Ган поймал взгляд Артема и улыбнулся – и невеселой была эта улыбка.

– Ты уже понял, что произошло, Артем. Хотелось бы мне сказать, что это случилось по какой-то благородной, возвышенной причине. Например, из-за любви. Скажем, он бы пытался помешать мне быть с возлюбленной. Или – тоже драматично – пытался бы ее у меня увести. Но нет. Когда у меня появилась девушка, я все еще был… его. Она меня жалела, знаешь. – Ган неприятно усмехнулся. – Собственно, она была единственной, кто знал. Это вышло случайно. Наткнулась на нас в лесу, когда он меня резал. Все остальные считали, что я – его любимец. Считали, что я ему предан. Даже Тоша думал так до поры до времени. Но не она. Она знала, что я его ненавижу. Север знал, что она знает. Но он был не против нее – вот что странно. Когда он увидел нас вдвоем, я был готов драться с ним насмерть, если он… – Бутылка в руках задрожала – совсем чуть-чуть. Не стоило вспоминать Вету. Это было уже слишком. – Но он… обрадовался. Сказал, она мне подходит. Чтобы научиться терять. Он не воспринимал ее как угрозу. Считал, что я продолжу его слушаться.

– Но она… – Артем нервно сглотнул. – Это она сказала тебе… ну… сделать то, что ты сделал?

– Вета? – Ган усмехнулся. – Ну что ты, Арте.

Золотые волосы – у мамы были такие же. Огромные глаза – в них как будто плыли облака. И улыбка – улыбка ребенка.
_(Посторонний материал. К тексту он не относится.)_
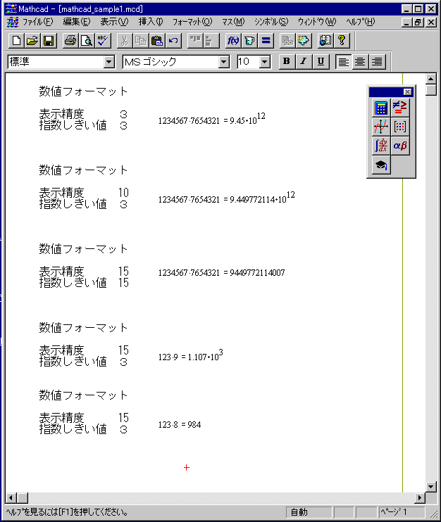
Task: Open the Calculus palette with integral icon
Action: 381,146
Ган прикрыл глаза и заставил ее исчезнуть – потому что, останься она с ним, он не сумел бы продолжать.

– Просто в какой-то момент я понял, что не могу больше это терпеть. Он издевался надо мной реже, чем в детстве, – знал, что я могу дать отпор, играл в игру «мы теперь на равных», но время от времени все равно срывался. Мне до смерти надоело наблюдать, как он гробит все то, что мы могли бы сделать. Как он отпугивает людей. Как разрушает все, что просто так попадает ему в руки. И я не мог больше позволять ему… Я делал все так, как он учил, и через какое-то время склонил на свою сторону многих – особенно молодых. С какого-то момента все его промахи были мне на руку. Об этом не говорили – но я знал, что многие хотели бы, чтобы я занял его место. Нужен был просто толчок. Все, что было у него под контролем, рухнуло бы как карточный домик. Он был слишком уверен в себе. И во мне. – Ган снова невесело улыбнулся. – Уверен, что хочешь услышать конец истории? Глупый вопрос. Конечно, хочешь. Все любят страшные сказки.